Turns out I was using the annotations from the wrong version of the Nginx Ingress. The docs for the version of the ingress I’m using also provided the location-snippets annotation required to add the internal-self-signed-client cert and ca to the ingress pod’s Nginx vhost config.
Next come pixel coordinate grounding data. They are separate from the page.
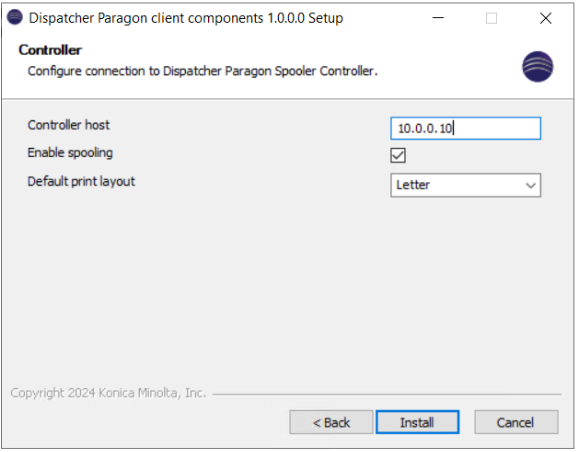The width and height of the screenshot is (576, 452).
Task: Click the Dispatcher Paragon logo in header
Action: [x=537, y=67]
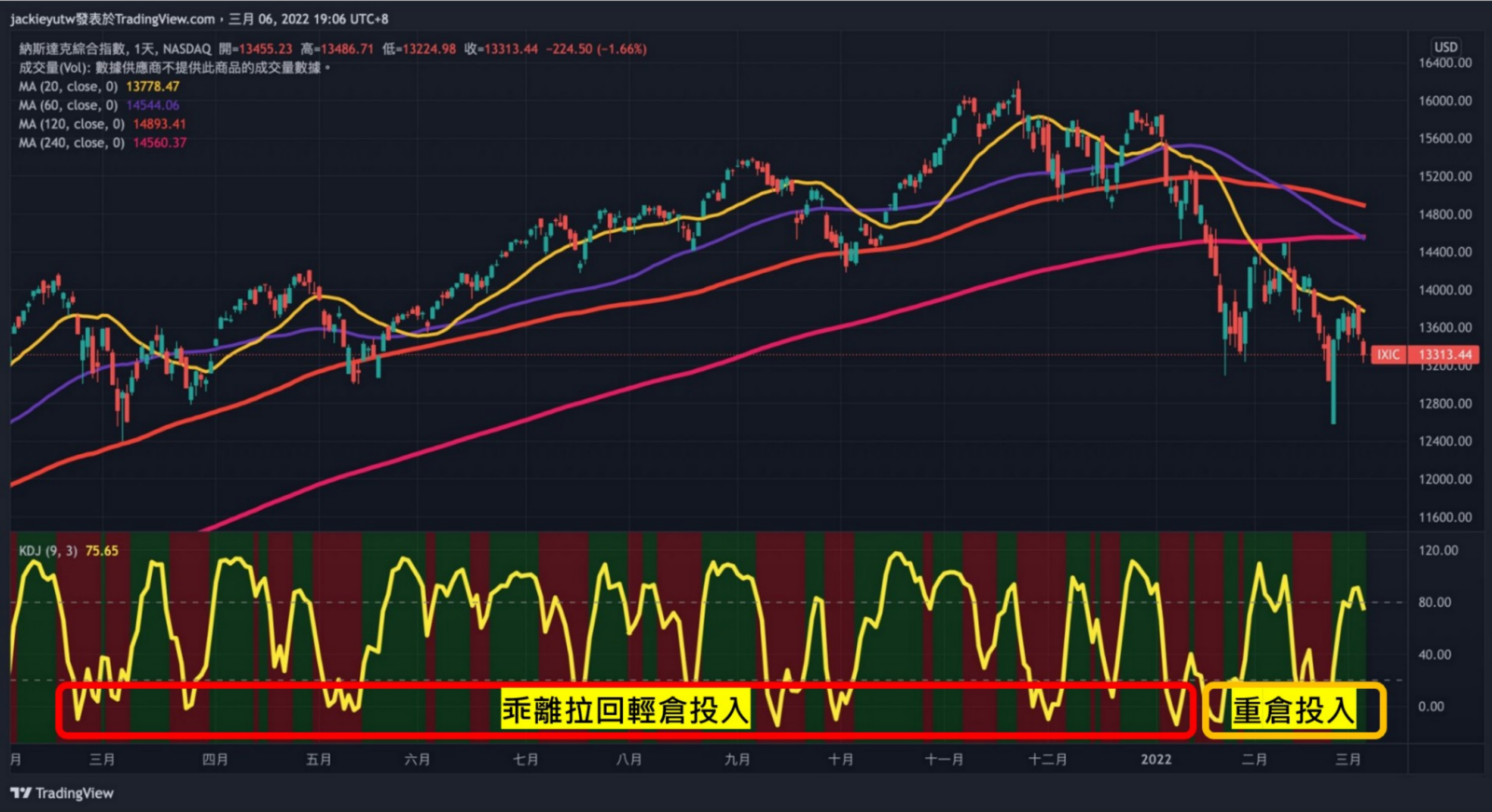Click the 納斯達克綜合指數 symbol title
1492x812 pixels.
tap(73, 48)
Minimally-configured, my vault helm-chart has this for the ingress section.

  ingress:
    enabled: true
    annotations:
      cert-manager.io/issuer: "vault-testing-internal"
      nginx.org/ssl-services: "vault-active"
      nginx.org/location-snippets: |
        proxy_ssl_certificate         /etc/nginx/secrets/ingress-service/tls.crt;
        proxy_ssl_certificate_key     /etc/nginx/secrets/ingress-service/tls.key;
        proxy_ssl_trusted_certificate /etc/nginx/secrets/ingress-service/ca.crt;

For the ingress to be a client to vault and use SSLv3 to connect to the upstream, I added these to the Nginx-Ingress helm-chart values after issuing a certificate for the Ingress under the same self-signed CA as Vault got it’s internal-server-certs from (so they can mutually authenticate within the k8s network). I also had to enable the use of snippets in the Nginx-Ingress.
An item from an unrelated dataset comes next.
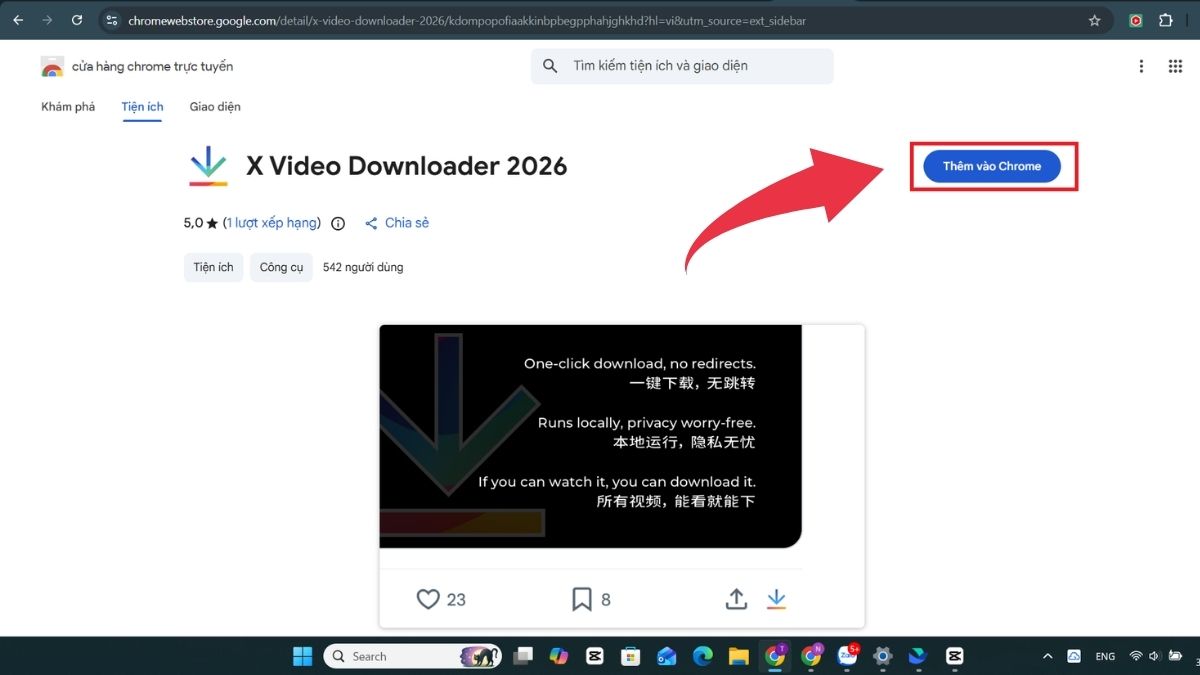
Task: Reload the page with the refresh icon
Action: tap(77, 20)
  ## The volumes of the Ingress Controller pods.
  volumes:
    - name: ingress-service
      secret:
        secretName: ingress-service
        optional: false

  ## The volumeMounts of the Ingress Controller pods.
  volumeMounts:
    - name: ingress-service
      mountPath: "/etc/nginx/secrets/ingress-service/ca.crt"
      subPath: ca.crt
      readOnly: true
    - name: ingress-service
      mountPath: "/etc/nginx/secrets/ingress-service/tls.crt"
      subPath: tls.crt
      readOnly: true
    - name: ingress-service
      mountPath: "/etc/nginx/secrets/ingress-service/tls.key"
      subPath: tls.key
      readOnly: true

## Enable custom NGINX configuration snippets in Ingress, VirtualServer, VirtualServerRoute and TransportServer resources.
  enableSnippets: true

It should probably be noted that ssl-passthrough is probably “safer”. Since, in the use-case above if the Nginx-Ingress were compromised the container would be able to decrypt traffic destined for Vault and decrypt communication that may potentially include a vault-token (even though the ingress does not have a need a vault-token itself). In the alternative, SSL-Passthrough would expose the internal certificates at the Ingress, meaning the certs would not be trusted outside k8s without distributing the private-CA to external clients (something I wanted to avoid).